_TASK REQUIREMENTS_. Locate each line in the items below that contains the string "toolbar" and copy those lines. Matches must have the same case.

━━━━━━━━

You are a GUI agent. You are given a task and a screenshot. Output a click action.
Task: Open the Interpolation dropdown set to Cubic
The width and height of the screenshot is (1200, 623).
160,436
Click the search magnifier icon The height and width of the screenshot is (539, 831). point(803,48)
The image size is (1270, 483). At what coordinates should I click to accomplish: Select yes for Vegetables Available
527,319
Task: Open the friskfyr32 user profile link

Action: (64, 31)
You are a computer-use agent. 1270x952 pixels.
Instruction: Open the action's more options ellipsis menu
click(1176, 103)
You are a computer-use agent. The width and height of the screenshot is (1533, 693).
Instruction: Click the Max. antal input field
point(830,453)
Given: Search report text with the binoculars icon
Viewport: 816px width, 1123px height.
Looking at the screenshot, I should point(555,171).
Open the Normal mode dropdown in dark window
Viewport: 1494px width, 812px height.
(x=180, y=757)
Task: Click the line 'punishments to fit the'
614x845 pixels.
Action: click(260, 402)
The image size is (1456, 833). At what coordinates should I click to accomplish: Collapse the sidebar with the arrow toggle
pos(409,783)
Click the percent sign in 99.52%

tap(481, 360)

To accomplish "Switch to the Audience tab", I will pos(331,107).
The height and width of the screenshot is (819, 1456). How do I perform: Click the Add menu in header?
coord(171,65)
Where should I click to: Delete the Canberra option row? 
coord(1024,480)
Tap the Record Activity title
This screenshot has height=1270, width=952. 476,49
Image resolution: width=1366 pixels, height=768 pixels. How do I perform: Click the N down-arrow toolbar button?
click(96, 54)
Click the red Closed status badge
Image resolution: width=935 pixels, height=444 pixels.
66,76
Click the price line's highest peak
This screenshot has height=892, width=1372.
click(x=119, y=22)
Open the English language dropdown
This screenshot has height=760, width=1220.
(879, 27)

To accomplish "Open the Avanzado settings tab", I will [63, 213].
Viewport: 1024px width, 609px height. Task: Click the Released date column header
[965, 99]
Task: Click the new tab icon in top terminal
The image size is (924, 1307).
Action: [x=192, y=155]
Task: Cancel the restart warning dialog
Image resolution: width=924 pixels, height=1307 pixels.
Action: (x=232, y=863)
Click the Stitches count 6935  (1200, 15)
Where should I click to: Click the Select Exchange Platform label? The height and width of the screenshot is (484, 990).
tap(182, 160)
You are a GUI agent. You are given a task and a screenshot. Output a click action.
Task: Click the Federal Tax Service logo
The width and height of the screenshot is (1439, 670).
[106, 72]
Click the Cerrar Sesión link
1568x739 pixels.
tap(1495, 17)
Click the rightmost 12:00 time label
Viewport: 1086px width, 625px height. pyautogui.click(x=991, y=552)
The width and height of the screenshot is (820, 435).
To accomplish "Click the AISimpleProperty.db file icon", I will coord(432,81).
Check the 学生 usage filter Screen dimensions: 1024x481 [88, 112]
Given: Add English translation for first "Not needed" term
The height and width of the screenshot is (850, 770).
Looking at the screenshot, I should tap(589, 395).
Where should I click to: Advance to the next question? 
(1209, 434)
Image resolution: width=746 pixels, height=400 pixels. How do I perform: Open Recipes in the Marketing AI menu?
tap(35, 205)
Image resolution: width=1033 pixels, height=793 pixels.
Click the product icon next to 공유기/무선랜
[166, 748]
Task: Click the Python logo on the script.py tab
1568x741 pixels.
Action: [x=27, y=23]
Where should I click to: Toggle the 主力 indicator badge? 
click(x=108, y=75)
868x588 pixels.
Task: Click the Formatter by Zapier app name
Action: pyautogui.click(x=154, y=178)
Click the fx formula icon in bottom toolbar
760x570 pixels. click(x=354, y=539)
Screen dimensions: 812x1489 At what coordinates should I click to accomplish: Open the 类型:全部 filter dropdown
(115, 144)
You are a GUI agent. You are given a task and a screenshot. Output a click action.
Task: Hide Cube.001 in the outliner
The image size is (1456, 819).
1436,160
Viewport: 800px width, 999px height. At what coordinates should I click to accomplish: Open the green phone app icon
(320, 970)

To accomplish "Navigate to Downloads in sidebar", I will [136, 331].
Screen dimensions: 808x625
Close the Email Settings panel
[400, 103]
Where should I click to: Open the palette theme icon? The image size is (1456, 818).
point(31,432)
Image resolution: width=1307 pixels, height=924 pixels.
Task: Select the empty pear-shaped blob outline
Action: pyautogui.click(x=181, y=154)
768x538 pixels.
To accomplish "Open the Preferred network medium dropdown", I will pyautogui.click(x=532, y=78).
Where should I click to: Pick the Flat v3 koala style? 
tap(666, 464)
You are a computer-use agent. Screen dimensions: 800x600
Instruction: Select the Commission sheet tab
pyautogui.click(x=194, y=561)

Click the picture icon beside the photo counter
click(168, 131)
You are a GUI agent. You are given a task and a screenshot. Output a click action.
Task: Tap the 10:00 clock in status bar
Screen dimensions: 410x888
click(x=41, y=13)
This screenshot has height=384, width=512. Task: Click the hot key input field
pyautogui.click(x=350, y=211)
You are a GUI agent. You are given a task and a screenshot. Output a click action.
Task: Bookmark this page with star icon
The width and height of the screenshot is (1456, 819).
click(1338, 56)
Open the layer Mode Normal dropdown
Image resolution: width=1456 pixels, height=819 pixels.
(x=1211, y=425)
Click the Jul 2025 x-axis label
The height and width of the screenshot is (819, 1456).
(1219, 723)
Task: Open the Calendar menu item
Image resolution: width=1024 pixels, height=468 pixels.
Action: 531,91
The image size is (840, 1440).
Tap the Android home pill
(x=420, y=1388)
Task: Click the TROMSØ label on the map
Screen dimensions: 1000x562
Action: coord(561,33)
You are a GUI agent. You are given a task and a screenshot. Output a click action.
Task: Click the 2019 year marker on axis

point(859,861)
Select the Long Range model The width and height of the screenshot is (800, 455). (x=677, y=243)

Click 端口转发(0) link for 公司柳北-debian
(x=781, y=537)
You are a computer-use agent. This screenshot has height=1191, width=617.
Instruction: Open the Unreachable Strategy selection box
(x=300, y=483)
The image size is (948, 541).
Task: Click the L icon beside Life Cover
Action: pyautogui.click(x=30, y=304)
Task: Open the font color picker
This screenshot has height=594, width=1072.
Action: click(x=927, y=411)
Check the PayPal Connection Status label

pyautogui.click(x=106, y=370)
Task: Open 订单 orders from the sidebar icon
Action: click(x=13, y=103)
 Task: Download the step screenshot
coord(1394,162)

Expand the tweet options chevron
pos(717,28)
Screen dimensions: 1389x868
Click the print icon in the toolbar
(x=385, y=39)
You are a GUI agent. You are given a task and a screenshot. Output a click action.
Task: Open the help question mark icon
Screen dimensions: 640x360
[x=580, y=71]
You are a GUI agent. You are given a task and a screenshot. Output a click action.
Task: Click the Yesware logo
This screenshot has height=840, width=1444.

━━━━━━━━

_OUTPUT FOR THIS EXERCISE_.
Image resolution: width=1366 pixels, height=768 pixels. How do I perform: Click the N down-arrow toolbar button?
Click the fx formula icon in bottom toolbar
Click the print icon in the toolbar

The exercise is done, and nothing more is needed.